Website advertisement
Information about the study was posted on the Lift for Life®, Diabetes Victoria, Diabetes Australia, Fitness Australia, Deakin University’s Institute for Physical Activity and Nutrition and the Australian Centre for Behavioural Research in Diabetes websites. These listings were placed on respective websites at the beginning of the recruitment campaign and requested to be removed from the website at the completion of recruitment. There was no cost associated with posting information on these websites.
A pay-per-click advertisement (AUD$0.03 per click at a capped limit of AUD$500) was placed on the social media domain Facebook. This advertisement was 20 words long and used key words to capture potential participant’s attention. The advertisements appeared on an individual’s Facebook page whose age fell into the eligible age range for the trial and a postcode pre-identified to be within a 15-km radius of Deakin University. An individual who clicked on an advertisement was directed to the Lift for Life® website for further information about the trial. The cap of AUD$500 was not reached during the recruitment period but did allow for approximately 16,600 clicks to the advertisement.
Word of mouth
Participants enrolled in the trial were actively encouraged to refer family, friends or colleagues with type 2 diabetes into the study. In addition, participants with type 2 diabetes who enquired but were ineligible for other research studies being conducted within IPAN and who had consented to be contacted for any other research studies, were contacted by research staff via telephone to determine their interest and eligibility in regards to participating in this trial.
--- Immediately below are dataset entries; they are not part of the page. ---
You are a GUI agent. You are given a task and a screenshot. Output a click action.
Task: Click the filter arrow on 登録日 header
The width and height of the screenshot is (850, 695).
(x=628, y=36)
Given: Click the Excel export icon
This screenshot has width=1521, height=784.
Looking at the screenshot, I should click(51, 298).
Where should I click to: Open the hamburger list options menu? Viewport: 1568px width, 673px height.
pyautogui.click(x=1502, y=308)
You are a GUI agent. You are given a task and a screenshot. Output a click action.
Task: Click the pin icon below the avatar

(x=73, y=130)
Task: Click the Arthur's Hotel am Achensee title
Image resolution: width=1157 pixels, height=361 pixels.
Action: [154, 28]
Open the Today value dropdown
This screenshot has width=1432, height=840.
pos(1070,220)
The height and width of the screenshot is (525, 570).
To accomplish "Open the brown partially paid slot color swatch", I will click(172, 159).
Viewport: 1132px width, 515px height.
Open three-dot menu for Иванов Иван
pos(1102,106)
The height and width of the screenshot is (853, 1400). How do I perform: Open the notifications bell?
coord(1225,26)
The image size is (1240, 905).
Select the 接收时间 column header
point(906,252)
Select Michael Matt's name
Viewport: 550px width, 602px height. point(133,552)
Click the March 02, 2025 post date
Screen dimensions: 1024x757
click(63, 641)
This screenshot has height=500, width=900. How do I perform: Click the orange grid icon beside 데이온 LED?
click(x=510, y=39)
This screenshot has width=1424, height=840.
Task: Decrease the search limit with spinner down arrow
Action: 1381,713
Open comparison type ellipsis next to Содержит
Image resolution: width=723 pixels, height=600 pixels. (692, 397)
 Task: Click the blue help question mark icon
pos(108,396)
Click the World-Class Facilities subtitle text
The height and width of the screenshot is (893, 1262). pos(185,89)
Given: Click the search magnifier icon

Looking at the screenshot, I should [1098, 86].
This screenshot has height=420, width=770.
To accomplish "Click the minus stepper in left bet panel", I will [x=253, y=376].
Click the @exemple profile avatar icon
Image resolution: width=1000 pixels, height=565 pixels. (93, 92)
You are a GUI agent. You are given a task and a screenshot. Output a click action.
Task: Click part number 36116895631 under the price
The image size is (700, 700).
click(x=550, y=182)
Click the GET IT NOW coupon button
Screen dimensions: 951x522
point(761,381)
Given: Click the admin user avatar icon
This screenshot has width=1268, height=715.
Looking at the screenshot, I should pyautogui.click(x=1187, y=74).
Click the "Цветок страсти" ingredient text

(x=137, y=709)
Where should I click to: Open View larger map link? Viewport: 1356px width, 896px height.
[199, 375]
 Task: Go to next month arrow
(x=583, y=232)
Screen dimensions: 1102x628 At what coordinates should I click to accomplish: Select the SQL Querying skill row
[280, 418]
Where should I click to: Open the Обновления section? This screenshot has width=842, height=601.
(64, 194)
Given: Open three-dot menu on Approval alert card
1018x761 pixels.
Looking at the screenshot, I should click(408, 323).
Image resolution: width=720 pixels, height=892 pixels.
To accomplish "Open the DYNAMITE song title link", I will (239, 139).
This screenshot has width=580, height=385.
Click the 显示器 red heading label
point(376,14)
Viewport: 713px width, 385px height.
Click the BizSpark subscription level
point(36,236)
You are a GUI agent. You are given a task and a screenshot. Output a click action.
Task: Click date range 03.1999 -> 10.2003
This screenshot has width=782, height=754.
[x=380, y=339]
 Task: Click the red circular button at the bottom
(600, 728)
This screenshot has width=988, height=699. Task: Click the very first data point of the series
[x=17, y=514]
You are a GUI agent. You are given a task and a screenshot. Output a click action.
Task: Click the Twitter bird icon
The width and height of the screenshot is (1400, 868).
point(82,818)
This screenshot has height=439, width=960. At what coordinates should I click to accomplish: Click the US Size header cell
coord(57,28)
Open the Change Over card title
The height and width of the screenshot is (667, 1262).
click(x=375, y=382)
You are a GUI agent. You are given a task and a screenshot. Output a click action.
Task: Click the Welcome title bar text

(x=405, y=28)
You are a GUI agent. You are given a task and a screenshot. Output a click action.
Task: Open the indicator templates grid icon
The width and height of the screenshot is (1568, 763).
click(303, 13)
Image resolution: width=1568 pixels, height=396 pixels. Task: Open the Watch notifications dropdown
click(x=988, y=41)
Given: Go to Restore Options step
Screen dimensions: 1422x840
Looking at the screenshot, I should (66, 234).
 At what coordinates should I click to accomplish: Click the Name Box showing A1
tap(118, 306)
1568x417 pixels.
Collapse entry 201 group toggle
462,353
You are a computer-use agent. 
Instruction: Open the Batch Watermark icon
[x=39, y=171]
Data collection and analysis
The number of expressions of interest (EOIs), participants screened and included in the trial, and how they first heard about the study was recorded by the research staff throughout the screening and recruitment process. Reasons for ineligibility or non-participation in the trial were also recorded. These were categorised into one of five categories: health-related, physical activity status, medication/supplement use, travel or age. Response rates were reported as the number and percentage of participants both interested in and recruited into the trial. Recruitment yield was calculated as the total number of participants recruited divided by the number of EOIs. The success of each recruitment strategy was determined from the number of participants recruited divided by the number of EOIs from each strategy expressed as a percentage. Recruitment rates were also calculated as the average number of participants recruited and randomised per month throughout the recruitment phase. Results were also split by gender. The cost of each recruitment method used was calculated by dividing the total amount spent on a given strategy by: (1) the number of EOIs generated for each strategy, and (2) the total number of eligible participants the strategy was responsible for recruiting (e.g. cost per participant recruited).